Haha true! But what I really meant to say is that I want us all together at all ages (toddler - 18 and beyond)

I actually formally lived down the street from that church (I think it was that one). Again though, I'm inland (Yucaipa/Redlands/Beaumont area)... But are you saying OPCs come together in all ages??


Sent from my iPhone using Tapatalk


----------



## Parakaleo (Mar 19, 2016)

bookslover said:


> I'm not sure you can call what toddlers do during the service "worship," but whatevs.



Really?



> For behold, when the sound of your greeting came to my ears, the baby in my womb leaped for joy. Luke 1:44


----------



## Jack K (Mar 19, 2016)

You can't always tell by denomination alone, but the relatively recent trend of making parents feel like their little ones are unwelcome in the worship service is probably most common in some non-denominational evangelical churches, or in certain charismatic churches... basically those churches that define a "good" worship service as one where people achieve the right worshipful experience. Most Bible-believing Presbyterians/Reformed or traditional Baptists (which groups make up the majority of this board) don't think that way—or historically, at least, they have downplayed experience and have valued having even the youngest members exposed to the means of grace in the worship service.

There's probably a greater range of thinking within churches calling themselves "Baptist" than in Presbyterian and Reformed churches. I would be quite surprised to enter a church that was PCA, OPC, ARP, URCNA, RPC or any of the similar Bible-believing Presbyterian/Reformed denominations and find displeasure at my child coming into the service. With Baptists, though, it's harder to know. You sort of need to judge whether it's a more traditional church (like most Primitive Baptists, which you mentioned) or one that's going for the whole worshipful experience thing.


----------



## Stope (Mar 19, 2016)

Thank you so much for that overview - it really does help me gauge.

Indeed the church I attend is a Calvary (FYI I very much am unhappy with that church but I attend because my parents, sisters and their spouses and their kids all attend and I do local outreach and all the reformed churches are in the next town over)

Thanks again!!!


Sent from my iPhone using Tapatalk


----------



## Goodcheer68 (Mar 19, 2016)

I believe there is a URNC and maybe an OPC in Redlands (20 mins away). The church (PCA) I am part of is in Palm Desert (30-35 mins away).


----------



## Stope (Mar 19, 2016)

Hmmm... I can do Redlands!!! 

I love the desert where you are - if my kids could hang with the drive I'd be in

Again, thank you


Sent from my iPhone using Tapatalk


----------



## Stope (Mar 19, 2016)

Sorry, I don't know much about various denominations, so having said that, what is the difference between the 2 you referenced?

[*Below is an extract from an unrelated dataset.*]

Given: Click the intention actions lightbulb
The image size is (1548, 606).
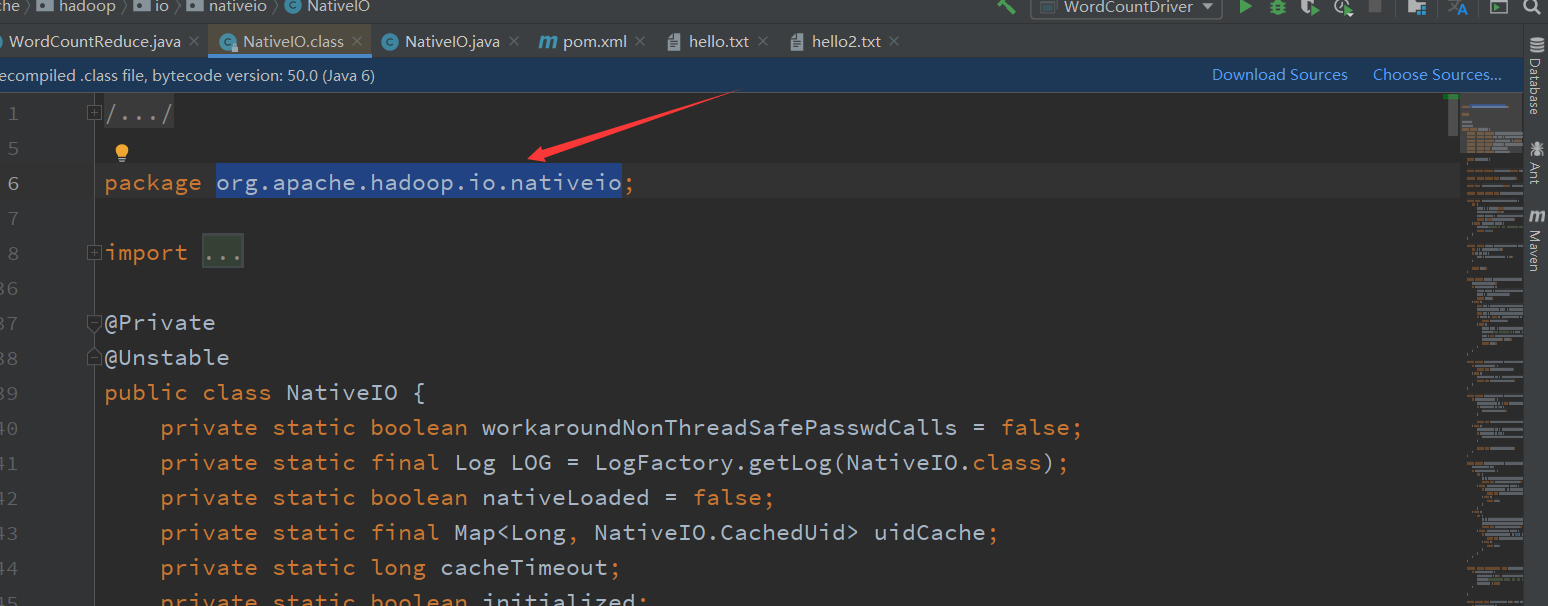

Sent from my iPhone using Tapatalk


----------



## timfost (Mar 20, 2016)

Have you looked for an RCUS church? I can't speak for the whole denomination, but our pastor is very understanding and speaks highly of infant and toddler noises.  I don't know how close any of them are to where you live...

http://www.rcus.org/congregations/


----------



## TheOldCourse (Mar 20, 2016)

Stope said:


> Sorry, I don't know much about various denominations, so having said that, what is the difference between the 2 you referenced?
> 
> 
> Sent from my iPhone using Tapatalk



Between the OPC and URC? Not a lot. Both are confessionaly Reformed denominations but the OPC is of a British heritage that confesses the Westminster Standards and the URC is of a Dutch heritage that confesses the Three Forms of Unity. Differences are mostly cultural in that many URC churches are still very Dutch (and there's nothing wrong with that), but it's less so in your neck of the woods. The PCA is like the OPC but a bit more generically evangelical in practice. I find that the PCA much more likely to have things like children's church and the like, but there's some variation between congregations.


----------



## Cymro (Mar 20, 2016)

An old preacher said to me, don't worry about the baby crying, I can shout louder than him!


----------



## Nate (Mar 20, 2016)

Come on over to our church in Redlands. All ages worship together... There are a couple dozen toddler age children in the church currently. It is expected that the children will be in the worship service (although, that doesn't mean that we are not active in teaching our youngest children proper behavior in worship).
There is also an OPC that meets right on the Redlands/Mentone border. I attended an OPC for 4 years and they welcomed young children in the service too.


----------



## bookslover (Mar 20, 2016)

Stope said:


> Haha true! But what I really meant to say is that I want us all together at all ages (toddler - 18 and beyond)
> 
> I actually formally lived down the street from that church (I think it was that one). Again though, I'm inland (Yucaipa/Redlands/Beaumont area)... But are you saying OPCs come together in all ages??
> 
> ...



Yes, we do.


----------



## bookslover (Mar 20, 2016)

Parakaleo said:


> bookslover said:
> 
> 
> > I'm not sure you can call what toddlers do during the service "worship," but whatevs.
> ...



A baby in the womb is not a toddler. Besides, that verse is describing an exceptional event.


----------



## Miss Marple (Mar 20, 2016)

bookslover said:


> Parakaleo said:
> 
> 
> > bookslover said:
> ...



Psalm 8:2 Through the praise of children and infants
you have established a stronghold against your enemies,
to silence the foe and the avenger.


----------



## christian (Mar 21, 2016)

In my congregation the Sabbath School meet before the morning service in the gallery upstairs and then come down and join us as the service begins. Some of the children aged about 7, 8 or 9 might exchange a few words at inappropriate points in the service but they usually whisper, which shows me that they are conscious of needing to be respectful; even if they can't resist the temptation to chatter. If toddlers cry or get annoyed and really distract the service; then usually their mothers will take them out of the service into the vestry. Which means that their mothers don't get to hear the sermon. But, then again, they wouldn't have heard it anyway.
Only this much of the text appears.